The walkway repeatedly appears in top 10 lists for the world’s greatest walking trails. It will lead you through a mix of beautiful coastline, intriguing ancient Lycian sites, rural farming villages and wild Mediterranean terrain. If you are looking for a Turkish cultural experience- this is it!

Sites of Historical Significance on the Lycian Way

While the Lycian Way connects a vast number of fascinating ancient ruins there are some major sites which are certainly worth exploring. Many of the sites of ancient Lycia are featured in the Unesco tentative list. This is because they are unique to the Teke peninsula of Turkey. They also bring to light a wealth of information about the Lycian civilisation, it’s traditions and Indo-European language.

Xantos

Another major significance of the Lycian union is that it is the first known democratic federation in history which is said to have inspired the democratic systems we are familiar with today. In this system, principle cities had 3 votes while the others had 2 votes or 1 depending on their size. Here is a brief introduction to some of the interesting places which had major roles to play in Lycian society: Xantos

Xantos ancient site

Discovered by the British archaeologist Charles Fellows in 1839 the city of Xantos was the capital city of the Lycian Federation and dates back to the 8th Century BC. Xantos is linked with the close-by site of Letoon. The Xantos-Letoon sites are the only sites on the Lycian Way route on the Unesco World Heritage site list. This is because the two neighbouring settlements exhibit the most comprehensive examples of Lycian architecture. They also housed the most important unveiled inscriptions of the Lycian language.

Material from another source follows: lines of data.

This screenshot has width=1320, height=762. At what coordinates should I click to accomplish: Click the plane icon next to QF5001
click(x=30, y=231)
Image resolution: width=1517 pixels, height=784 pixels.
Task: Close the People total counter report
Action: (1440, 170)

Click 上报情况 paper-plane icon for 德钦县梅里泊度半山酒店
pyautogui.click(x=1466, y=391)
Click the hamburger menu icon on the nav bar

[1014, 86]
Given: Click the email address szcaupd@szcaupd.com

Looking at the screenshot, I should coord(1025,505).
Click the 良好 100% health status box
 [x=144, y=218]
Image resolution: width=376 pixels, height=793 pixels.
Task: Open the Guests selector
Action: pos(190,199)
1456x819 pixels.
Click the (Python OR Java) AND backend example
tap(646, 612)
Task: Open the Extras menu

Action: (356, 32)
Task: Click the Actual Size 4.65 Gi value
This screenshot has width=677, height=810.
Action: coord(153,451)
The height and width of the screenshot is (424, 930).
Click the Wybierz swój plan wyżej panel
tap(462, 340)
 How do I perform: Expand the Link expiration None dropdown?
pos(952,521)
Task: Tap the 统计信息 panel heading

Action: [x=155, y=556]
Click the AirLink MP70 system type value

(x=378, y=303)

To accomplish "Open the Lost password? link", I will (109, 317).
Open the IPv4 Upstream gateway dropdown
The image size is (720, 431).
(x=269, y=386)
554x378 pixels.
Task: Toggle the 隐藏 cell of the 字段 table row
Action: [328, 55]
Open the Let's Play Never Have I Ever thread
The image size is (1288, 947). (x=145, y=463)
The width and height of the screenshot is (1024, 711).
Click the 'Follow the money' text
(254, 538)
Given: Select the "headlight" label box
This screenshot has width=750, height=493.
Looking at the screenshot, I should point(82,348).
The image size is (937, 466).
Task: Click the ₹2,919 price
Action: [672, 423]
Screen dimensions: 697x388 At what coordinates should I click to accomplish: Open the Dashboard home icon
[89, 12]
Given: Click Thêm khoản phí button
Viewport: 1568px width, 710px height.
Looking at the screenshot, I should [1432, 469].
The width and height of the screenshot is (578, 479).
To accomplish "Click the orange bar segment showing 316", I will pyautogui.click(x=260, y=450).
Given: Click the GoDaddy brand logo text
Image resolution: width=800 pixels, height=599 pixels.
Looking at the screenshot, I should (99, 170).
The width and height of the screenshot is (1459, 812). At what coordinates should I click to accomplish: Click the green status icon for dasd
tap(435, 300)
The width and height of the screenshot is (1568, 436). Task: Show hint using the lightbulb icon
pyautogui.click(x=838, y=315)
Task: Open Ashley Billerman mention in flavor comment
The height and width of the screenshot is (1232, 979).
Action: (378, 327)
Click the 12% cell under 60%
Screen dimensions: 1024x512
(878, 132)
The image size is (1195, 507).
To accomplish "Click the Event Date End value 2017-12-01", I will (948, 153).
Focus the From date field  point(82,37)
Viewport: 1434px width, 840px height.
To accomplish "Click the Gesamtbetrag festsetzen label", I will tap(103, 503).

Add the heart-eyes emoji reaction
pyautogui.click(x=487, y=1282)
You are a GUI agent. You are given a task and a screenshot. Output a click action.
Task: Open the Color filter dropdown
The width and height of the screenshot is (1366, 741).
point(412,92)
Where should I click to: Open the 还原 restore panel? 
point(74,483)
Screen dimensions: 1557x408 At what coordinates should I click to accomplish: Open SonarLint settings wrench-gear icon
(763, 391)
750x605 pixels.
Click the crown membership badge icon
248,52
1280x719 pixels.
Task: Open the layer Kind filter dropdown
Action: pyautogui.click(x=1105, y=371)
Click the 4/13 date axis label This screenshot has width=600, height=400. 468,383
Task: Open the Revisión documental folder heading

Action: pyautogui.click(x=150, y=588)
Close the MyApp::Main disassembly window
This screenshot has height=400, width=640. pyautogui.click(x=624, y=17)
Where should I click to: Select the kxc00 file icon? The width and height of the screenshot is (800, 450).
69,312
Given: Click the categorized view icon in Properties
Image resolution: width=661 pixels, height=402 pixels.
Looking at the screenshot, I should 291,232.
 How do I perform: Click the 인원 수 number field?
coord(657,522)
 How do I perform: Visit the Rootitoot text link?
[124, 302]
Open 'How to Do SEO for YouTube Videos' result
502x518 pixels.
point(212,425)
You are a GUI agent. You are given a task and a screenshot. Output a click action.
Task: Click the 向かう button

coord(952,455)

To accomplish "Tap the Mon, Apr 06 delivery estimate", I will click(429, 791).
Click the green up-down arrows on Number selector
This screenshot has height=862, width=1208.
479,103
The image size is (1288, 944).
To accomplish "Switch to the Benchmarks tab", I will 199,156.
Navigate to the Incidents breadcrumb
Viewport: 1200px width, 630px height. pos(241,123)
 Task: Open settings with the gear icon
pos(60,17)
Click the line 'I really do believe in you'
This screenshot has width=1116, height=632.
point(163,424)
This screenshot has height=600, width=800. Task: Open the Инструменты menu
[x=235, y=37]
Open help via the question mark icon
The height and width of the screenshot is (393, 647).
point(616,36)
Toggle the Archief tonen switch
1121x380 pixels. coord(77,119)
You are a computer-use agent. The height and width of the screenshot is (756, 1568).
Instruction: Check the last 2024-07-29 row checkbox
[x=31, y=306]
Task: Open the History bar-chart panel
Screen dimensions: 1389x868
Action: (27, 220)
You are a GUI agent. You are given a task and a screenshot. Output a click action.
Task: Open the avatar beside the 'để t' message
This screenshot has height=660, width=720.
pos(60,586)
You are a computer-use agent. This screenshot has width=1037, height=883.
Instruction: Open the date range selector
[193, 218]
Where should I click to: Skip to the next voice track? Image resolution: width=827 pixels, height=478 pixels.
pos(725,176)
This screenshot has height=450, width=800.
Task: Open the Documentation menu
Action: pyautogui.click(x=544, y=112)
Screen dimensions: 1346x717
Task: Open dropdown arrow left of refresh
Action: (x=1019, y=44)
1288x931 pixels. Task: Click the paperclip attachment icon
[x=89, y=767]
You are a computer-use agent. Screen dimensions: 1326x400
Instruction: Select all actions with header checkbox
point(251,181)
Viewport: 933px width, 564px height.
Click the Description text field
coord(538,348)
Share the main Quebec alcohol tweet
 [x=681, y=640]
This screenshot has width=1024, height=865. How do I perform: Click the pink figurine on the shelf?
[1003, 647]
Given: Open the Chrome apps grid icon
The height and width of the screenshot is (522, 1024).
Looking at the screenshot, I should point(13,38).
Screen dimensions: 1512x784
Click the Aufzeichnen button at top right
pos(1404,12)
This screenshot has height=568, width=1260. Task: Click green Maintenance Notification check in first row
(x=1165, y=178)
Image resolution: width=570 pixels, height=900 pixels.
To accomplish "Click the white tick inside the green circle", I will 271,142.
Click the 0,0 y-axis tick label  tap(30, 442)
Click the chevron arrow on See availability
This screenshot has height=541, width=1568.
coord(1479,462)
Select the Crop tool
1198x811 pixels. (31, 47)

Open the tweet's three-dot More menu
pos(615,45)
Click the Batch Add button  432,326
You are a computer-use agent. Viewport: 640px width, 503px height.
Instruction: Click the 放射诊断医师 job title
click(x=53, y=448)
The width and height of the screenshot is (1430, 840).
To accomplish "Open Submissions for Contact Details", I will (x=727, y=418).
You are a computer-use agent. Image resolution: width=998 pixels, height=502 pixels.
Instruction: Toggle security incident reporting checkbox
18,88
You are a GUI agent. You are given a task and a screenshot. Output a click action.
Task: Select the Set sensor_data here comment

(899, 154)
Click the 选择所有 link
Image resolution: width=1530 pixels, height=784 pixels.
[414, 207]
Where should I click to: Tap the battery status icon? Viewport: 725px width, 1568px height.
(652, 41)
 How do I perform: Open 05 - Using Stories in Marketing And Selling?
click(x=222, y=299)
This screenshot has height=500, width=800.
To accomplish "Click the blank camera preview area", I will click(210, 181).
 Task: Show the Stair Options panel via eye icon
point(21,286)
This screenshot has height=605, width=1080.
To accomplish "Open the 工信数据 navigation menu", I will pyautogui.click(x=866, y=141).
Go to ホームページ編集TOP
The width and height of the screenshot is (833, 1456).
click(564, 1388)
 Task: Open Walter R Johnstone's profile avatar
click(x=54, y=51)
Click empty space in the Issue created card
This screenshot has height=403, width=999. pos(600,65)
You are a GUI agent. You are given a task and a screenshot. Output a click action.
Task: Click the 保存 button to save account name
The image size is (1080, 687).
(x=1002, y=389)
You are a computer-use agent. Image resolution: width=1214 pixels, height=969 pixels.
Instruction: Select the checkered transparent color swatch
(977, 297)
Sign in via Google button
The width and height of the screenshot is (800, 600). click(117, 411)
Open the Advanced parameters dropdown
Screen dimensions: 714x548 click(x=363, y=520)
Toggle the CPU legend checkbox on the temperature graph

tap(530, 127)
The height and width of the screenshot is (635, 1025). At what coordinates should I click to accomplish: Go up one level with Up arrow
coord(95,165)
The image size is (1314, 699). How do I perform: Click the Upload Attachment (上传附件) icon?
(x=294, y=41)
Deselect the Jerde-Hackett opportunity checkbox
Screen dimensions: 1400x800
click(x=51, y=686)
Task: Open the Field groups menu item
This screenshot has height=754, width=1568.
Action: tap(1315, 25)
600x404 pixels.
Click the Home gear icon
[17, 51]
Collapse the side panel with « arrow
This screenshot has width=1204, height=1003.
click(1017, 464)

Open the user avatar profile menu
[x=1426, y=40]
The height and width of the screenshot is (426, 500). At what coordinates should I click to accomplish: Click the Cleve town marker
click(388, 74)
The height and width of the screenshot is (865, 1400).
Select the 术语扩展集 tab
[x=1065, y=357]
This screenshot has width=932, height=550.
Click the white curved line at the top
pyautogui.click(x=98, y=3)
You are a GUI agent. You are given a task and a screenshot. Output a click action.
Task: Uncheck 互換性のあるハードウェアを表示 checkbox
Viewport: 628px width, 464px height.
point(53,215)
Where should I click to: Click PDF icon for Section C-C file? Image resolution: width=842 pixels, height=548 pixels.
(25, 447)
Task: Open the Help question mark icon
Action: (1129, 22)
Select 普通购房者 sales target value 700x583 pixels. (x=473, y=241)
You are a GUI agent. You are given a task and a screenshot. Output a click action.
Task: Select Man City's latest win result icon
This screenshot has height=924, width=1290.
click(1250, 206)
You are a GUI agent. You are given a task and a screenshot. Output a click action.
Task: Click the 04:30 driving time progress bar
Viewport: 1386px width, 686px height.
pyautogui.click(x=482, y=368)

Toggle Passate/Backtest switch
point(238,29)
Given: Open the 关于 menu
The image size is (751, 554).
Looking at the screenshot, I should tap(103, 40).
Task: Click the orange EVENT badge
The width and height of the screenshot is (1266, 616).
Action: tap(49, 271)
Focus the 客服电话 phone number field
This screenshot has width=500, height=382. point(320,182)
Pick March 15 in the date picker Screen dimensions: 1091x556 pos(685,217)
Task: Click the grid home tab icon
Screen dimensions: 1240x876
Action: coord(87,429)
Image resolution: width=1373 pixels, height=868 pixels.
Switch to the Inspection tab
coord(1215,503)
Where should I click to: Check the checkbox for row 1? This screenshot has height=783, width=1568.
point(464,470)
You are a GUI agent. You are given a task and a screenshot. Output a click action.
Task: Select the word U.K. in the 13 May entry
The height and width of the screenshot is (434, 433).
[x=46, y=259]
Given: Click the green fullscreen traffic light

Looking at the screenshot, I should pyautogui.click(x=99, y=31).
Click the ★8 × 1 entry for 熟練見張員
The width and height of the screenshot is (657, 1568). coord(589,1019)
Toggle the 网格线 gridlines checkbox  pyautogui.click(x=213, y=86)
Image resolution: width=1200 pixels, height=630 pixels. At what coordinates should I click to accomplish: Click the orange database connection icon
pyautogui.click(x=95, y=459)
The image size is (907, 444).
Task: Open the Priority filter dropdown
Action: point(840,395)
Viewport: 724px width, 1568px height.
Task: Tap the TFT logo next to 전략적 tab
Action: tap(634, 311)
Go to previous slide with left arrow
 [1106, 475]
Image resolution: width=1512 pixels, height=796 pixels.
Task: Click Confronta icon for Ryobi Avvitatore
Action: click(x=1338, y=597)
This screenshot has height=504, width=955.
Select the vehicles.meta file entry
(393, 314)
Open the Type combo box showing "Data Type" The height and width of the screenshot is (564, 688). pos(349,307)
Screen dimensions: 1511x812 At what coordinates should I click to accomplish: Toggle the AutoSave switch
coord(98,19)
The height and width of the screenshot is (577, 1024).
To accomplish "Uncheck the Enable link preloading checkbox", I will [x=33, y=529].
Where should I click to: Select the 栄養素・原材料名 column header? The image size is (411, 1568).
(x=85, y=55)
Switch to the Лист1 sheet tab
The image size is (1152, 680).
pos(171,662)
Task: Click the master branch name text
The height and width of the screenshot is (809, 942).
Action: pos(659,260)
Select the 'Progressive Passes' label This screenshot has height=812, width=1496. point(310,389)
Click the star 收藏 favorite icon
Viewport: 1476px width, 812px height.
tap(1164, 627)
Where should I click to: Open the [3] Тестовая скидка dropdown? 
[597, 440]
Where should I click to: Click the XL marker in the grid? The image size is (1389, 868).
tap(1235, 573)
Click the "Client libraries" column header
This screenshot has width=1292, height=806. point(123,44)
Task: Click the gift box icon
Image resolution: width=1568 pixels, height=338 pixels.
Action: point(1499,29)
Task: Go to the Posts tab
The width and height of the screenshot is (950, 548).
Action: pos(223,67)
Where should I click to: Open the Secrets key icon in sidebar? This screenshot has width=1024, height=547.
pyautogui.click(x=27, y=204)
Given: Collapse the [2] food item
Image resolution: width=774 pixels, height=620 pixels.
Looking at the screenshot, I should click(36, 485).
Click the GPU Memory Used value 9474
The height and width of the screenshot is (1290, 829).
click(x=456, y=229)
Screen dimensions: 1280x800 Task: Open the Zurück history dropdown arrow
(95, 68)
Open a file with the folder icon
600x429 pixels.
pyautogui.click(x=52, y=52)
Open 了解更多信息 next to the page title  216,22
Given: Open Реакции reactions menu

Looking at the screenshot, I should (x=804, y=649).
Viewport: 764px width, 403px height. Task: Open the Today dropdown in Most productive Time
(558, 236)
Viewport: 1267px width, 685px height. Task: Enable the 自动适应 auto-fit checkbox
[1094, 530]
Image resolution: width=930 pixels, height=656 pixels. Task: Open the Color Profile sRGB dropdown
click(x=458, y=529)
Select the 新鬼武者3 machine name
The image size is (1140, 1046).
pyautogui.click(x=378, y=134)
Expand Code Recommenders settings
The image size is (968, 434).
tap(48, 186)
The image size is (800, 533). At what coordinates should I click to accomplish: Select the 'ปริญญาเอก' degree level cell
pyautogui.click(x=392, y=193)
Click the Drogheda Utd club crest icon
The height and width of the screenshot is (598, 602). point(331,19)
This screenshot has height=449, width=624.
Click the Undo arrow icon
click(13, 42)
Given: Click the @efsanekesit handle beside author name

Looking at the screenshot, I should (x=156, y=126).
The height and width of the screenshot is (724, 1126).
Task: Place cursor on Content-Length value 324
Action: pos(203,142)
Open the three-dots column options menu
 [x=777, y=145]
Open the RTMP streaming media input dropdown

Remains at Xantos ancient site

Sadly you can no longer see some of the most elaborate artifacts belonging to Xantos. They were shipped to England by Charles Fellows and you can now view them in the British Museum. The most famous of these is the Neried Monument. This large tomb is believed to have been built for Arbinas, a Xanthian ruler.

Nevertheless you will still find a wealth of intriguing structures and carvings at Xantos. Stone tombs, a Byzantine street and mosaics are some of the intriguing artefacts you can explore.

Location:

Found on the western part of the Lycian Way 46 km outside of Fethiye.  This part of the Lycian Way leading to Xantos is largely asphalt and not very challenging. So many trekkers choose to use the local dolmus bus services to access the site. You can alight at the bus stop in the village of Kinik by the main bridge and go on foot (about 1.3 km) to the ruins. If you are determined to get your step count up then this part of the route is an easy section to tackle.

Letoon

You will feel a mystical quality at this site which is entwined with sacred legend. It has origins in the worship of the Anatolian mother-goddess Eni Mahanahi and Greek mythological tales of nymphs and Gods.

Purportedly named after one of the national deities of Lycia Leto, the ancient site of Letoon was an important religious sanctuary for the Lycian people. At the spiritual centre three temples were erected. One to the Goddess Leto, and a further two: one to each of her twin children Apollo and Artemis.

Letoon ancient site
Nymphaeum at Letoon ancient site

You will see various architectural structures at this site. These include an amphitheatre, a Basilica, and a nymphaeum connected to a sacred spring and porticoes which rise out of amphibian filled water. The ties to water were of great importance. Nymph worship was predominant in the area until the 1st century and the Letoon springs were believed to influence fertility.

Location:

Found on the western part of the Lycian Way route, 65 km outside of Fethiye. Similar to the Xantos site the route to Letoon is largely on asphalt so there is not much to see. You can also use the local dolmus bus services to access this site. The bus stops at the Letoon junction. From here you will trek about 1 km on foot to the ruins.

Myra

The site of Myra was one of the six principle cities in Lycia and eventually overtook Xantos as the capital in the 5th century AD. The towering rock-cut tombs in the hills of this ancient site are an impressive sight. The largest amphitheatre of Lycia is also located at Myra.

Myra ancient site
Amphitheatre at Myra ancient site
Rock tombs at Myra ancient site

Further to these spectacular ruins you can visit the Museum of Lycian Civilisations. The museum is located near the site of what is modern day Demre. The building itself is a converted ancient granary and holds many artefacts of the Lycian Union.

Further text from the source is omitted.